Problem to solve
Each record below should be output verbatim, without pictures.

+++ Exercise data +++

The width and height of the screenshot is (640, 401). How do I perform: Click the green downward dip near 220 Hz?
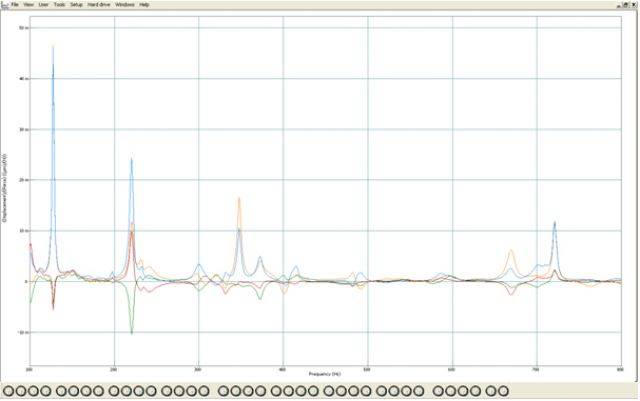tap(131, 332)
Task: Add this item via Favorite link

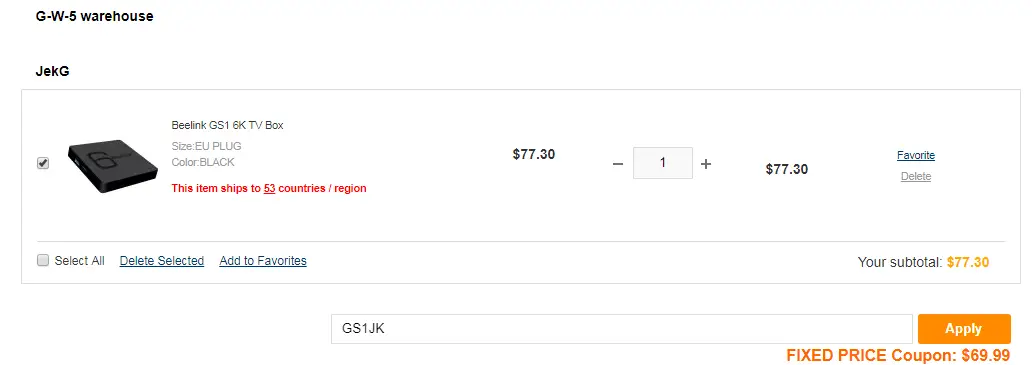Action: 916,155
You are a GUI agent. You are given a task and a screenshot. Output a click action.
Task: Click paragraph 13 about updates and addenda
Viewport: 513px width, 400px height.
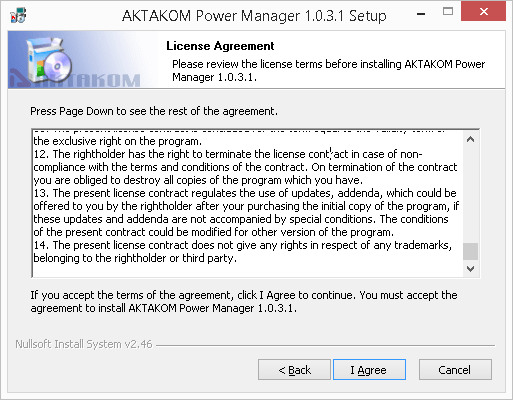pyautogui.click(x=246, y=212)
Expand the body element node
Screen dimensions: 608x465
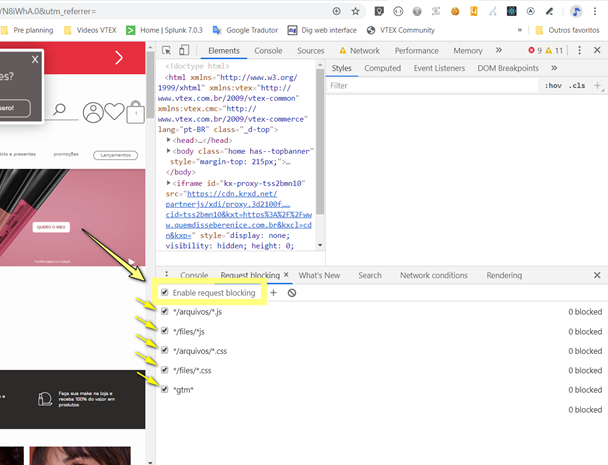point(170,150)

+++

Your response
The width and height of the screenshot is (640, 401). How do I perform: Click the green downward dip near 220 Hz?
tap(131, 332)
Task: Add this item via Favorite link

Action: 916,155
You are a GUI agent. You are given a task and a screenshot. Output a click action.
Task: Click paragraph 13 about updates and addenda
Viewport: 513px width, 400px height.
pyautogui.click(x=246, y=212)
Expand the body element node
Screen dimensions: 608x465
point(170,150)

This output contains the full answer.